╭──

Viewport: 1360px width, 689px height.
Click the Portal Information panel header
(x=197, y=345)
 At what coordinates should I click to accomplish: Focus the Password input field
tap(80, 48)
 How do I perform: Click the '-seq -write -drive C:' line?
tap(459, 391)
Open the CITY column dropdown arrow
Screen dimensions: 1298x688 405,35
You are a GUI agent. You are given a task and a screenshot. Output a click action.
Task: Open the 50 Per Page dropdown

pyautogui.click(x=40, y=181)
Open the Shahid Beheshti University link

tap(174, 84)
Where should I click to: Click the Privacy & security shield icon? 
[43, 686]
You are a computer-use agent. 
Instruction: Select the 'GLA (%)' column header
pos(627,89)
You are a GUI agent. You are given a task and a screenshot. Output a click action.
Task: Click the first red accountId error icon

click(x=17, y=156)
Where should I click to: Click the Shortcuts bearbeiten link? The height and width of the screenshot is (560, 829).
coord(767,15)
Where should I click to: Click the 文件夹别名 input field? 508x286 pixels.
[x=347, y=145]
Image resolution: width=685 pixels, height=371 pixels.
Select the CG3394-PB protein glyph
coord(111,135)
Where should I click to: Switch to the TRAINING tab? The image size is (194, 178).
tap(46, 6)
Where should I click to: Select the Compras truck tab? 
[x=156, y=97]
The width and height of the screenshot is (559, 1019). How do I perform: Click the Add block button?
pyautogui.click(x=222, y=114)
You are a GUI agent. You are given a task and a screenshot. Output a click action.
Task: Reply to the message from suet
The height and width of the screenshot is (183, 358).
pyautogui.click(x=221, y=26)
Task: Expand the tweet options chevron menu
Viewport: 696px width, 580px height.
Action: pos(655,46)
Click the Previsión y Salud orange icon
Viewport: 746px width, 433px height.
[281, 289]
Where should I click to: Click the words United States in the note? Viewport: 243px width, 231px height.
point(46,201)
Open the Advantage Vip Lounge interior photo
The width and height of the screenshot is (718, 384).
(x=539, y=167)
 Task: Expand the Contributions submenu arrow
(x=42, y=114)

╰──

Task statement
Reproduce all entries. Keep them exact.

Your solution
Viewport: 1360px width, 689px height.
Click the Portal Information panel header
(x=197, y=345)
 At what coordinates should I click to accomplish: Focus the Password input field
tap(80, 48)
 How do I perform: Click the '-seq -write -drive C:' line?
tap(459, 391)
Open the CITY column dropdown arrow
Screen dimensions: 1298x688 405,35
You are a GUI agent. You are given a task and a screenshot. Output a click action.
Task: Open the 50 Per Page dropdown

pyautogui.click(x=40, y=181)
Open the Shahid Beheshti University link

tap(174, 84)
Where should I click to: Click the Privacy & security shield icon? 
[43, 686]
You are a computer-use agent. 
Instruction: Select the 'GLA (%)' column header
pos(627,89)
You are a GUI agent. You are given a task and a screenshot. Output a click action.
Task: Click the first red accountId error icon

click(x=17, y=156)
Where should I click to: Click the Shortcuts bearbeiten link? The height and width of the screenshot is (560, 829).
coord(767,15)
Where should I click to: Click the 文件夹别名 input field? 508x286 pixels.
[x=347, y=145]
Image resolution: width=685 pixels, height=371 pixels.
Select the CG3394-PB protein glyph
coord(111,135)
Where should I click to: Switch to the TRAINING tab? The image size is (194, 178).
tap(46, 6)
Where should I click to: Select the Compras truck tab? 
[x=156, y=97]
The width and height of the screenshot is (559, 1019). How do I perform: Click the Add block button?
pyautogui.click(x=222, y=114)
You are a GUI agent. You are given a task and a screenshot. Output a click action.
Task: Reply to the message from suet
The height and width of the screenshot is (183, 358).
pyautogui.click(x=221, y=26)
Task: Expand the tweet options chevron menu
Viewport: 696px width, 580px height.
Action: pos(655,46)
Click the Previsión y Salud orange icon
Viewport: 746px width, 433px height.
[281, 289]
Where should I click to: Click the words United States in the note? Viewport: 243px width, 231px height.
point(46,201)
Open the Advantage Vip Lounge interior photo
The width and height of the screenshot is (718, 384).
(x=539, y=167)
 Task: Expand the Contributions submenu arrow
(x=42, y=114)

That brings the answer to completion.